I agree. There's no way to land a man on the moon, and I can't understand why anybody would be crazy enough to even try.
And that's different from NASA/Energia how? Both burnt hundreds of billions of dollars and killed over a dozen astronauts/cosmonauts, and hundreds of workers/civilians in the process. The only difference with private spaceflight (non-cost plus) will be that it will cost a LOT less and things will improve drastically with every launch instead of the snails pace we've become accustomed to. It should also be noted that neither of SpaceX's failures would have resulted in the loss of a hypothetical crew, the Dragon cargo capsule survived the first failure and continued transmitting until it hit the ocean (an actual crew would have overrode the computer and deployed the parachutes) and the second failure would never have had a crew on-board during a engine test and even if they were the LAS would have carried them away from the Falcon 9.
For example, the Saturn V used two different kinds of fuel: LOX with RP-1 and liquid hydrogen. This optimized performance for the 1st stage booster vs the upper stages. This increased the cost and complexity of the ground support. SpaceX uses only one kind of fuel for all stages. This reduces complexity and cost.
If you build a booster stage that is robust enough to return with only aerobreaking, it is going to weigh more and be more complex. You pay for that extra weight for every launch. Note that some of the structure is only used for re-entry and is dead weight on the way up. Breaking with the engines means they are used both on the way up and the way down.
As Musk points out in his presentation, fuel is the cheapest component of the launch system. Therefor it makes economic sense to use more fuel to land the launch stages, which are the expensive components.
The people at SpaceX are not dumb. They came up with a different solution because they framed the problem differently. Rockets are hard, and there is not a single best way to build them. There are a lot of projects that use vertical powered landing: McDonald-Douglas DC-X and Blue Origin New Shepard are examples and NASA funded various prototypes. Aerobreaking is not the only reasonable option.
Why is Snark Required?
Sure, you can do it, but if you rely on your rocket engines entirely to decelerate (as the video clearly shows), you would need roughly double the fuel.
Agreed, but the real question is what are they replacing the expended fuel with?
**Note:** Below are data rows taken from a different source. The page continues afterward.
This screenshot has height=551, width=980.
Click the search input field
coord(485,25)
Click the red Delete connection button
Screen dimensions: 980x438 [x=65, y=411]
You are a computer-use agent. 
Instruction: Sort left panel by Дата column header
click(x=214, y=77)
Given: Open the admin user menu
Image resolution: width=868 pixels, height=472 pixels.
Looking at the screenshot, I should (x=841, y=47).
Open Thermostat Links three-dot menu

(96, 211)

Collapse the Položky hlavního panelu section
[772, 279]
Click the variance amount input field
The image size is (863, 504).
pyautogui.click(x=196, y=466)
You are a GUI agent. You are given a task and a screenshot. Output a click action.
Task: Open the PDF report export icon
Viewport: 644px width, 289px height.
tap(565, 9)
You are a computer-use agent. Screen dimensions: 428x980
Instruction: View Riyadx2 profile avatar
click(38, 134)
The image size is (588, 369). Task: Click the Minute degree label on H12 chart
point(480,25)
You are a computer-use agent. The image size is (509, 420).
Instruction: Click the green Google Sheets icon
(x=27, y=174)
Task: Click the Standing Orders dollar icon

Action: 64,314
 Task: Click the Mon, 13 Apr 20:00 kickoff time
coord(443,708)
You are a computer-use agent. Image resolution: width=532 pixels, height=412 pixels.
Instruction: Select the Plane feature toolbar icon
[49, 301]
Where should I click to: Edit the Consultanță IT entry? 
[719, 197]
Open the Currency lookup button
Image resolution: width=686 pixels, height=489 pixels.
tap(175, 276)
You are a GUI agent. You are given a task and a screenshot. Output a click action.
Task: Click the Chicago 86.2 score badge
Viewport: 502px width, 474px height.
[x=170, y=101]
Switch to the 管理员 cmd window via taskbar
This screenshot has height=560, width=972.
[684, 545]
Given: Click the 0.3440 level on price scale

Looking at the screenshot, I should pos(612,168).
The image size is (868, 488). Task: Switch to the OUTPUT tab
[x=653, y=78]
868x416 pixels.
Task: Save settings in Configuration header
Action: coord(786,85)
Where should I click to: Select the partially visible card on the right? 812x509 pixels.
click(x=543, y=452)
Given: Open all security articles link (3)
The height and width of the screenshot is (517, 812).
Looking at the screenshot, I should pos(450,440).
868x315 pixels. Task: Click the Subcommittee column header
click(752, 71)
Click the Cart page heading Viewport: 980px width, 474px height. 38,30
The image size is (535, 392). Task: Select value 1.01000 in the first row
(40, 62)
I mean, so that the landing mass is roughly the same as the launch mass. Because that's the only way you would need roughly double the fuel.
On a more serious note, they've already been landing boosters this way. In Earth gravity. Furthermore, how the fuck are your parachutes going to help land on a planet with little-to-no atmosphere?
You play KSP, so it's totally reasonable to expect that you know better than an entire company full of rocket scientists.
Chuuch. Preach. Tabernacle.
They are cutting corners with safety to make their death trap cheap. They should be stopped before they start killing people.
Because SpaceX is a private effort, you have no way of doing that. You will have to be satisfied with getting your lawyers to kill off government infrastructure projects instead.
The problem is if you miss landing on a barge, you lose the booster. If you miss landing and hit a giant fuel tank, you lose a lot more.